**WRITTEN PROBLEM**. Can you copy each of the items below verbatim, line for line, from first to last?

— start of INFORMATION GIVEN —

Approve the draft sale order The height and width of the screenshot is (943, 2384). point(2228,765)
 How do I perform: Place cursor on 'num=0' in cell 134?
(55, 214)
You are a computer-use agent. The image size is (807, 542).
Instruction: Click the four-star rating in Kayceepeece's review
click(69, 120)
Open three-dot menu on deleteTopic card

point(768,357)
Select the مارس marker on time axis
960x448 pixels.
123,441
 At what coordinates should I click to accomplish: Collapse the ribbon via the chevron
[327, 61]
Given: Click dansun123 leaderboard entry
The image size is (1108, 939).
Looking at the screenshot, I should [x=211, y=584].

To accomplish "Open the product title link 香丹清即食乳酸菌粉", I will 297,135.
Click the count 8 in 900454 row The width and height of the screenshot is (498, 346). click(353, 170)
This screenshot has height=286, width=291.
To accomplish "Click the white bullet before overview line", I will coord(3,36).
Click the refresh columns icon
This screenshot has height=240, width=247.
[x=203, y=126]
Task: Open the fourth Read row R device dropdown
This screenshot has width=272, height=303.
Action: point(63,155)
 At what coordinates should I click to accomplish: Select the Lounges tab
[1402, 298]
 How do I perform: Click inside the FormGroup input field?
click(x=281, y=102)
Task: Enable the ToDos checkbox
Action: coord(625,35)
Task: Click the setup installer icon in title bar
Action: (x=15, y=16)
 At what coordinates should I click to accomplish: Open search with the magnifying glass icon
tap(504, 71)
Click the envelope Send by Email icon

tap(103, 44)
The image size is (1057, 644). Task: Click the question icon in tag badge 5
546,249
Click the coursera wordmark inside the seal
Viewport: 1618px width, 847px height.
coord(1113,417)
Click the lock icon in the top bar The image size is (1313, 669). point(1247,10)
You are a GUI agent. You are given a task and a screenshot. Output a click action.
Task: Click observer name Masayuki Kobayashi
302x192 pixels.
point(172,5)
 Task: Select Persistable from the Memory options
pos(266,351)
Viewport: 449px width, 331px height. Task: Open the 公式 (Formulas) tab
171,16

— end of INFORMATION GIVEN —

**OUTPUT FOR THIS EXERCISE**.
Approve the draft sale order The height and width of the screenshot is (943, 2384). point(2228,765)
 How do I perform: Place cursor on 'num=0' in cell 134?
(55, 214)
You are a computer-use agent. The image size is (807, 542).
Instruction: Click the four-star rating in Kayceepeece's review
click(69, 120)
Open three-dot menu on deleteTopic card

point(768,357)
Select the مارس marker on time axis
960x448 pixels.
123,441
 At what coordinates should I click to accomplish: Collapse the ribbon via the chevron
[327, 61]
Given: Click dansun123 leaderboard entry
The image size is (1108, 939).
Looking at the screenshot, I should [x=211, y=584].

To accomplish "Open the product title link 香丹清即食乳酸菌粉", I will 297,135.
Click the count 8 in 900454 row The width and height of the screenshot is (498, 346). click(353, 170)
This screenshot has height=286, width=291.
To accomplish "Click the white bullet before overview line", I will coord(3,36).
Click the refresh columns icon
This screenshot has height=240, width=247.
[x=203, y=126]
Task: Open the fourth Read row R device dropdown
This screenshot has width=272, height=303.
Action: point(63,155)
 At what coordinates should I click to accomplish: Select the Lounges tab
[1402, 298]
 How do I perform: Click inside the FormGroup input field?
click(x=281, y=102)
Task: Enable the ToDos checkbox
Action: coord(625,35)
Task: Click the setup installer icon in title bar
Action: (x=15, y=16)
 At what coordinates should I click to accomplish: Open search with the magnifying glass icon
tap(504, 71)
Click the envelope Send by Email icon

tap(103, 44)
The image size is (1057, 644). Task: Click the question icon in tag badge 5
546,249
Click the coursera wordmark inside the seal
Viewport: 1618px width, 847px height.
coord(1113,417)
Click the lock icon in the top bar The image size is (1313, 669). point(1247,10)
You are a GUI agent. You are given a task and a screenshot. Output a click action.
Task: Click observer name Masayuki Kobayashi
302x192 pixels.
point(172,5)
 Task: Select Persistable from the Memory options
pos(266,351)
Viewport: 449px width, 331px height. Task: Open the 公式 (Formulas) tab
171,16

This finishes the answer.